Another Lame Excuse As To The Lack Of Women In War Games

Mar 12, 2010

Women have been serving admirably in warzones for the U.S. military for years. But they’re absent from the ranks of modern video game armies. A game developer offered Kotaku a justification of why we virtually fight as men.

The answer, offered by Gordon Van Dyke, producer of the new Electronic Arts modern warfare game Battlefield: Bad Company 2, has to do with technology. Or, more specifically, it has to do with technology needs trumping any sense of consumer demand for representation of both genders.

Programming women soldiers into a virtual war just might not be worth the costs to the game and the servers that connect the people playing it.

The topic came up on last week’s Kotaku podcast, when I asked Van Dyke if there were women in Bad Company 2. I’d noticed that the games I’d played set in modern or near-future settings were almost always fought by men and men only.

“There’s no girls in our game,” he said around the 33-minute mark.

“It’s an interesting thing, though because … It’s fun that you bring that up because I can kind of give some insight into development and how games are made. When you actually put in female characters, typically you have to put in an entire new skeleton model and that entire new skeleton model adds an entire new level of animation and an entire new level of rigging. You basically double the amount of data and memory for soldiers that would need to go into your game.

“So it turns into one of those things that’s like: How much will putting something like this in give us, whether the rewards of putting something like this in [are worth it]. The reward has to match what you have to give up somewhere else.
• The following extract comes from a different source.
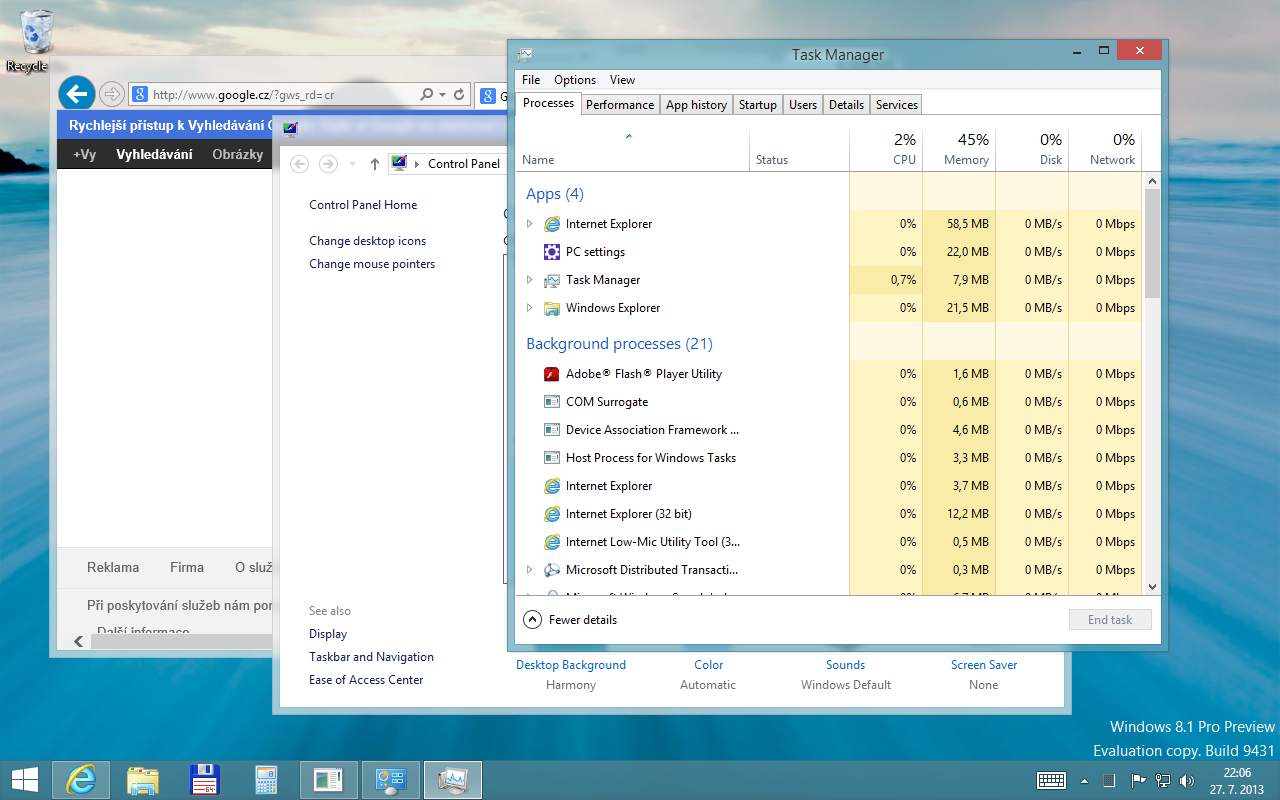This screenshot has width=1280, height=800.
Task: Expand the Internet Explorer app entry
Action: pyautogui.click(x=530, y=223)
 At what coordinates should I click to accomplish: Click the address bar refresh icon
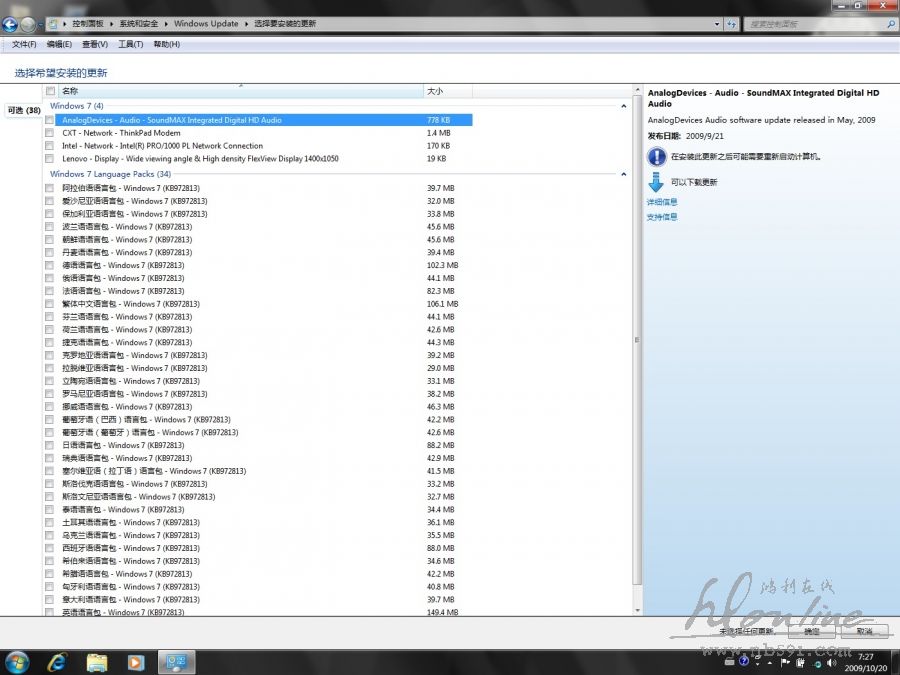pyautogui.click(x=732, y=23)
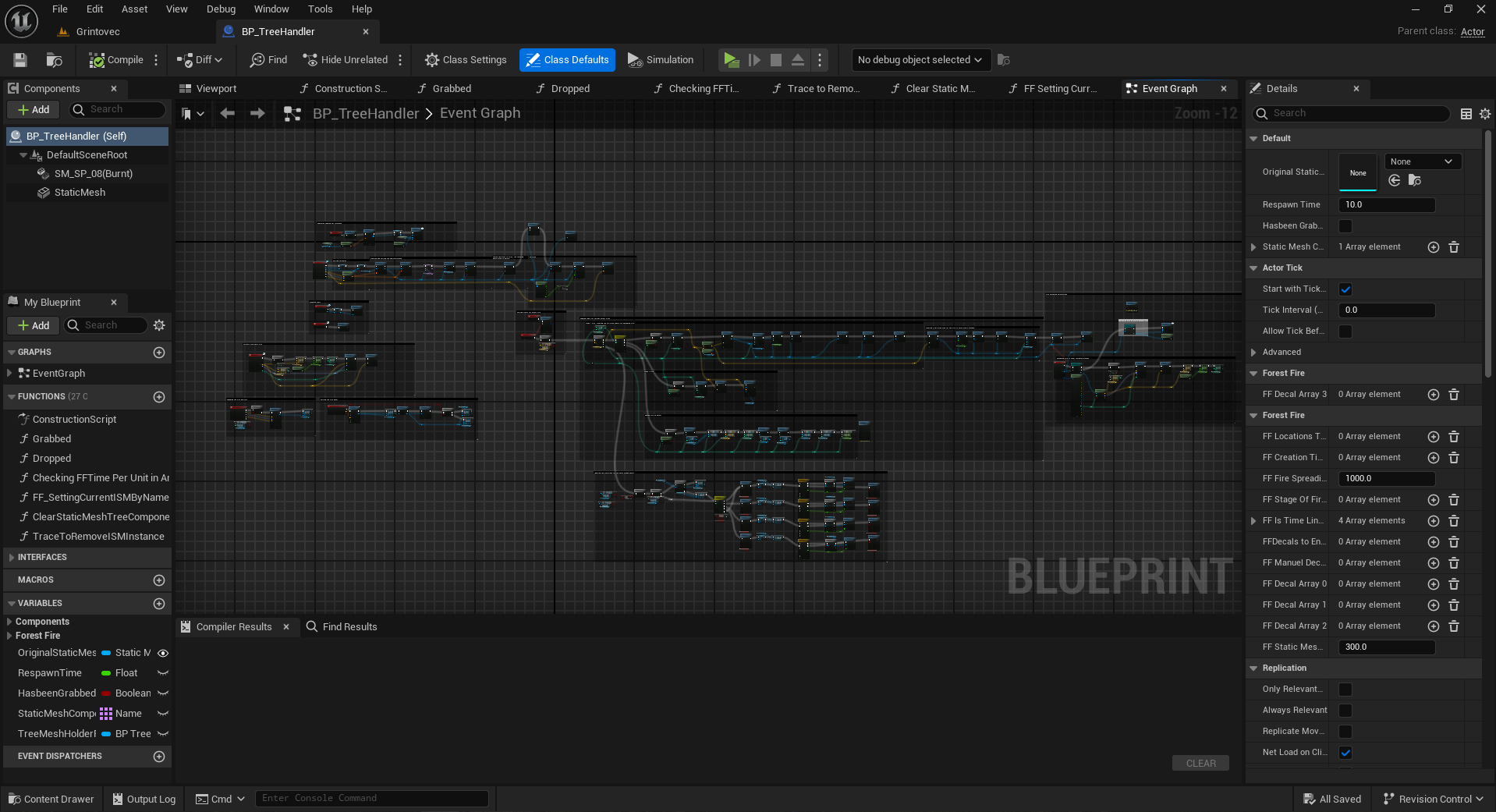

Our games are pushing the edge of the system they’re on at such a high degree that it becomes more of a balancing act for implementing new things — how many vehicles you can have in a game or how many buildings with destruction — because every single one of those things needs to be calculated by the server and transmitted to every single play that’s playing the game. Every time you shoot a building or wall, they [need] to see it when it happens or, if you go past that, at a later date, the server needs to remember that data and then transmit it to all those players.”

It doesn’t require much special programming to change a virtual soldier’s skin tone. Heights and weights, though, usually stay fixed. So too, Van Dyke explained, does gender for likely the same reasons — unless gamers would want their virtual female soldiers to run and move like men.

And what of the trade-off? The ability for the walls in a virtual battlefield to break and stay broken may sound trifling to non-gamers. But within the context of games, it is a literal breakthrough. Walls have been immutable in games since the days of Pac-Man, and while games have, from time to time, allowed barriers to be broken, it’s still a rare feat.

Imagine the gameplay implications of Pac-Man being able to bash through a wall to escape Inky, Blinky or Clyde. It would certainly have had more profound impact on how Pac-Man played than adding a bow to Pac-Man’s “head” and calling him “Ms. Pac-Man,” right?

Video games can sometimes be accused of being behind the times in regards to social issues and minority representation. That women can’t even fight in 2010 war games such as Bad Company 2 and MAG — even as real women reportedly serve admirably in the real military — would seem to be retrograde, but maybe the tech excuse is a good one.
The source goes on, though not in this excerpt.